Aim of the task
Transcribe, without any alteration, only the lines that begin at the line containing "You are a computer-use agent. 1221x980" and run to the last line below.
┌──
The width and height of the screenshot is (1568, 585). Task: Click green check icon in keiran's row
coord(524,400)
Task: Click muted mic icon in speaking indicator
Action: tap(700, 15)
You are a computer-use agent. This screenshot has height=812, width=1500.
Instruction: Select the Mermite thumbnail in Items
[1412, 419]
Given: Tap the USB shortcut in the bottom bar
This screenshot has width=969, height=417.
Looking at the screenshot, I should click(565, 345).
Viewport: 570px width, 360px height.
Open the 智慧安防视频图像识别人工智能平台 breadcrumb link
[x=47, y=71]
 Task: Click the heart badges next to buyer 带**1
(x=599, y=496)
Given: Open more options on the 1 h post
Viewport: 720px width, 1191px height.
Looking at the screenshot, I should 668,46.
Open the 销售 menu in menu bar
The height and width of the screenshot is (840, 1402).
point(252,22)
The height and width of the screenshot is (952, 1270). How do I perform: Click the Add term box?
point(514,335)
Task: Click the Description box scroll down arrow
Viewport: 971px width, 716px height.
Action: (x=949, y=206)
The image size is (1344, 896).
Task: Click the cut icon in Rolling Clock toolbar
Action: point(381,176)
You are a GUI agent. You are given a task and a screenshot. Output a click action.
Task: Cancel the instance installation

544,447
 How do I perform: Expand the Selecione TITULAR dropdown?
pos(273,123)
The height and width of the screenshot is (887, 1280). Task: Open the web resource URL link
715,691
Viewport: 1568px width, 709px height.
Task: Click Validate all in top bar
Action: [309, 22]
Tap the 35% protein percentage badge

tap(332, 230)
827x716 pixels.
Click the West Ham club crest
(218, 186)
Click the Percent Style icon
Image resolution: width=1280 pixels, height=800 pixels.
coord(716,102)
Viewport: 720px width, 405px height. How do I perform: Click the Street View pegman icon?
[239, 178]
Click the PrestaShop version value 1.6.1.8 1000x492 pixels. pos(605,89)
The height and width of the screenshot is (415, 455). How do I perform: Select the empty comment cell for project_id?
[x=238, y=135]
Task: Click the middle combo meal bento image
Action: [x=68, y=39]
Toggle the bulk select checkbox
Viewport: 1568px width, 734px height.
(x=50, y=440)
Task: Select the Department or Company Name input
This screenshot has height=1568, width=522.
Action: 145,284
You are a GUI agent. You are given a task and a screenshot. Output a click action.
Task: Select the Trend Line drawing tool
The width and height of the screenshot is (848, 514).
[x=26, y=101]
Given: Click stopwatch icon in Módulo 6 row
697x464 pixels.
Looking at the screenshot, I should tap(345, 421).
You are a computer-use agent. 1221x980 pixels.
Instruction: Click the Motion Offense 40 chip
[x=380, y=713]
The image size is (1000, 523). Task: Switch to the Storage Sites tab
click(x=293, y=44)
└──
The answer
You are a computer-use agent. 1221x980 pixels.
Instruction: Click the Motion Offense 40 chip
[x=380, y=713]
The image size is (1000, 523). Task: Switch to the Storage Sites tab
click(x=293, y=44)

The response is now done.